Data breaches are not a new thing. Software and online companies are rich pickings to hackers and if they can find a way to breach and get that data, they will.
Most people assume data breaches won’t happen to them. Like car accidents, no one expects it until some idiot rear-ends you. Rather than waiting until you get hit, it’s a good idea to be aware and do some checking.
Your data is big business
One of the reasons some people seem to think data breaches and hacks won’t happen to them is because they aren’t a big business, they aren’t the government or any high interest organisation. So who’d bother with them?
Criminals. Criminals would bother with you. Hackers don’t just go after the big targets, and breaches happen in all sorts of places. So stay alert and do what you can to keep your data safe.
I use a monitoring service that informs me if my email addresses and passwords have been leaked. I get a message if there’s a breach and they tell me which program had the breach.
So when one of my passwords was in a data breach recently, I was given a quick heads up. This allowed me to check to make sure there were not pastes.
I then changed my password immediately for that email address.

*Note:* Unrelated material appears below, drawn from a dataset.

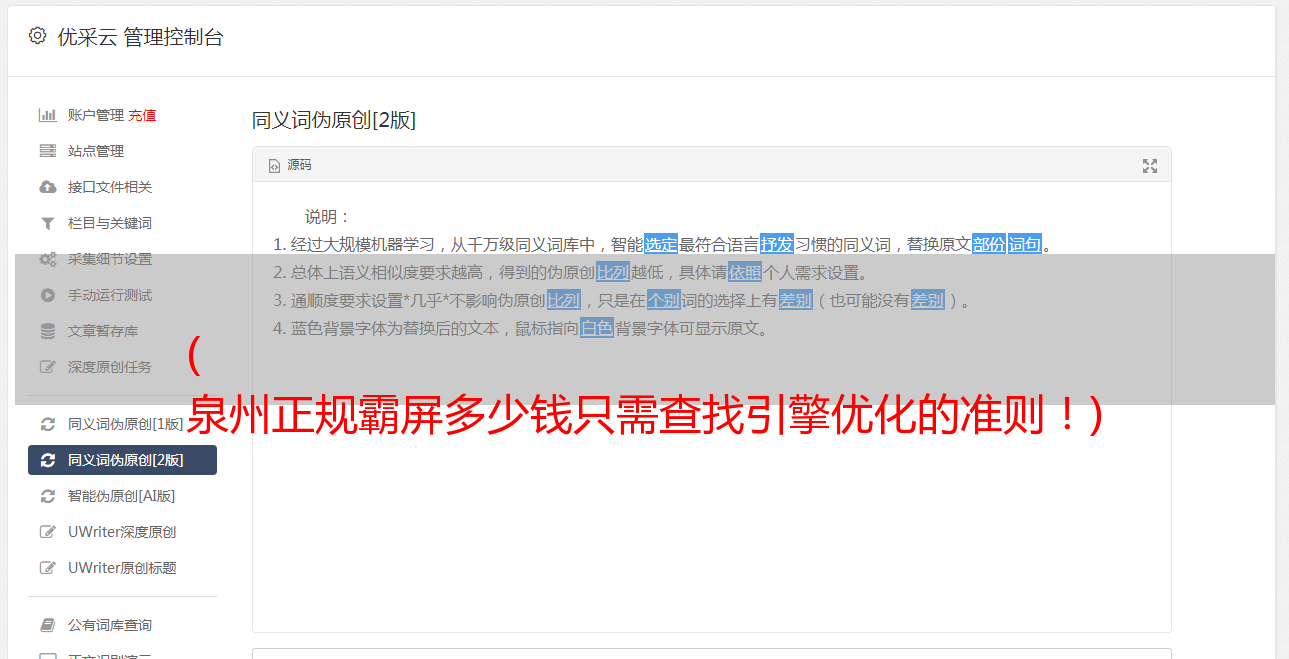Click the server icon for 站点管理
Viewport: 1289px width, 659px height.
point(47,151)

I use Firefox Monitor, which gives you the option of signing up to receive alerts and also monitors multiple email address.
Have you been breached?
If you want to check your own email address, you can do so quickly with Have I Been Pwned?
This website will allow you to type in your email addresses and will inform you if there’s ever been a breach. You can also check any passwords you use to see if they’ve been exposed.

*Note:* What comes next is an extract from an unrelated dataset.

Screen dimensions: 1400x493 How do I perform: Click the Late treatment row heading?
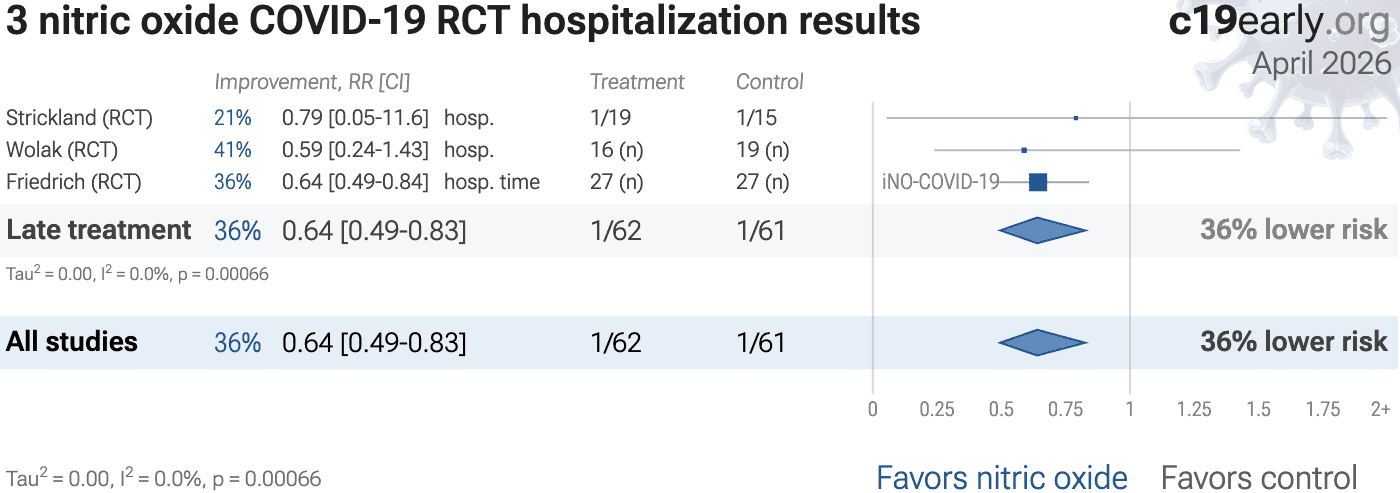tap(98, 230)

For those who don’t know, a breach is where data, such as your email, password, name etc may have been inadvertently exposed.

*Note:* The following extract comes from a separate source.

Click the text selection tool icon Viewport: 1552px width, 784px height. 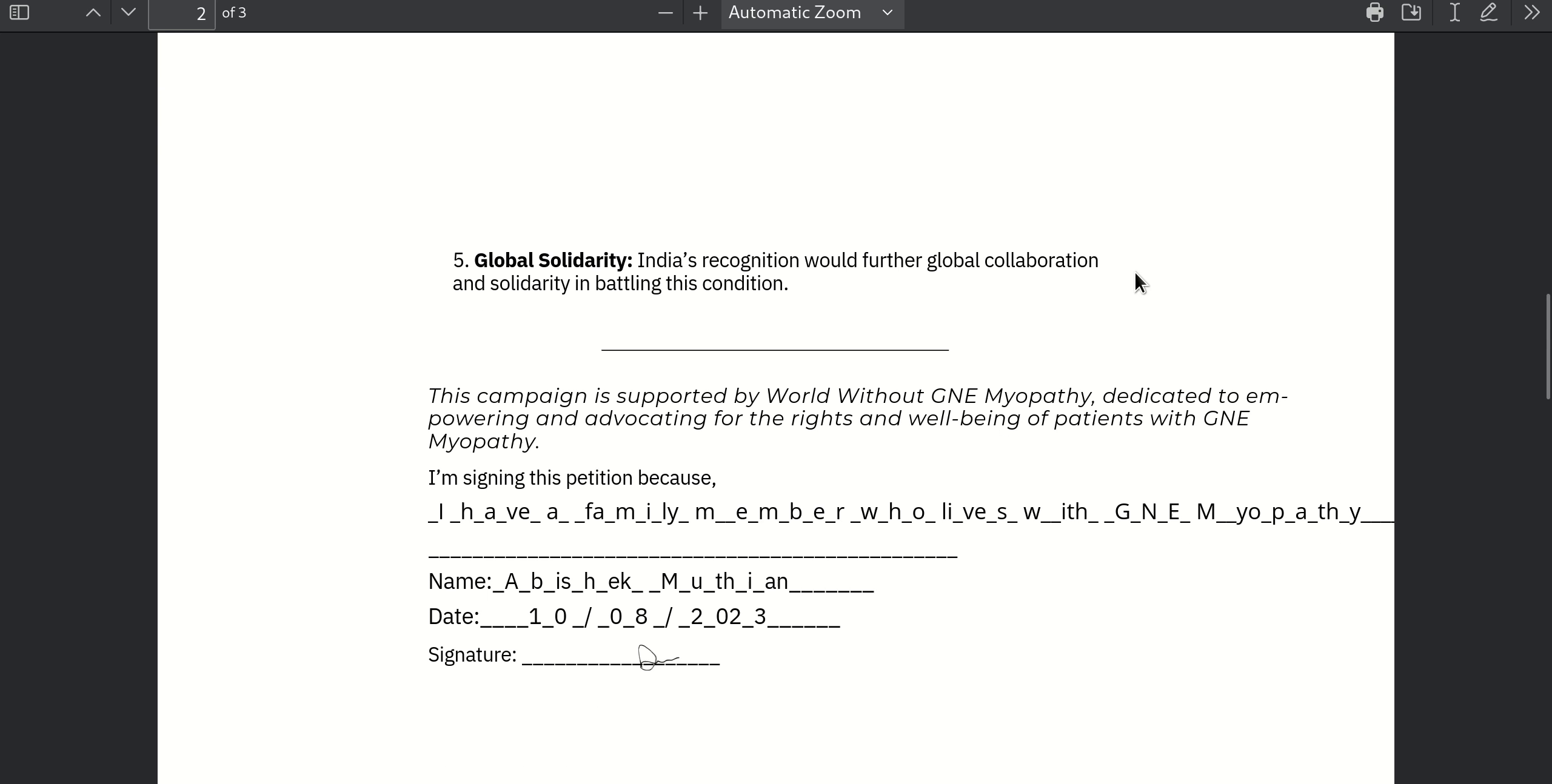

This can happen when a system has insufficient protections, weaknesses in their security or have been hacked.
A paste is the term used when data has been “pasted” into a website where it can be shared publically. Sites like these are used by hackers in order to share personal data.
Protecting your Data
Email is used for everything, almost all sites now need you to log in to access something, even online shops rarely have the “guest” option and need you to create an account.
That’s a lot of online places for your email to be. Not to mention, many now insist on a phone number too.
So, how do you stay safe online? Remember you are at least partly responsible for protecting your own data so take it seriously.
It might be frustrating when we have to choose a password and you are given like a dozen rules to follow
- must have 2 numbers
- must have a capital
- must include a special character
- must be done during a full moon blood ritual
must be at least 100 letters long
But the rules ARE there to help keep you safe. People pick really dumb passwords…you know…like “password” or “iloveyou” or “qwerty”. By the way, these are in the list of worst possible passwords to use, so I hope none of you uses them.
Take your passwords seriously, make it complicated. There are programs out there that can run common words through to check passwords. So if you use a single word like “password” or “welcome” you’re just making it easy.
Who can remember all those complicated passwords?
I understand, but there are ways around that such as using a Password Manager (I’ll be discussing that in another article) or even writing the passwords down in a notepad.
Shockingly, this is actually pretty safe as long as you don’t carry it around with you when you go out! Data breaches are done online, not from people breaking into your home and stealing your password notebook.
This will also stop you using the SAME password on everything. Don’t get me wrong, even I’ve been lazy and used the same (weak!) password multiple times but I shook myself out of that habit and you can too.
Don’t use a single email for everything. Especially as some sign-ups just end up spamming you to death. Create either a temporary email such as GuerrillaMail that uses a disposable email.
Or have a separate email you use for all things sign-up-y. I am often asked to buy things for my mother. Since these places always insist on your signing up and then seem to take forever to delete your account/unsubscribe you – I use a separate email that way I’m not constantly wading through spam.
When I created this account, I also used false data so my real name, birthday etc is not linked to that account.
If you have access to enable multi-factor authentication then go ahead. This can be in the form of receiving a text or email that gives you a unique code for a short time.
This makes it harder for cybercriminals to get into your system.
Firewalls and Antivirus
A good firewall and antivirus program will often catch a questionable website. There are a lot of cloned websites and emails out there that look legit but aren’t.
Make sure your antivirus protection package includes the ability to catch these false websites before you go dropping in your data.
Hope you found this helpful everyone, and if you haven’t already, go check to make sure your emails haven’t been caught in a breach.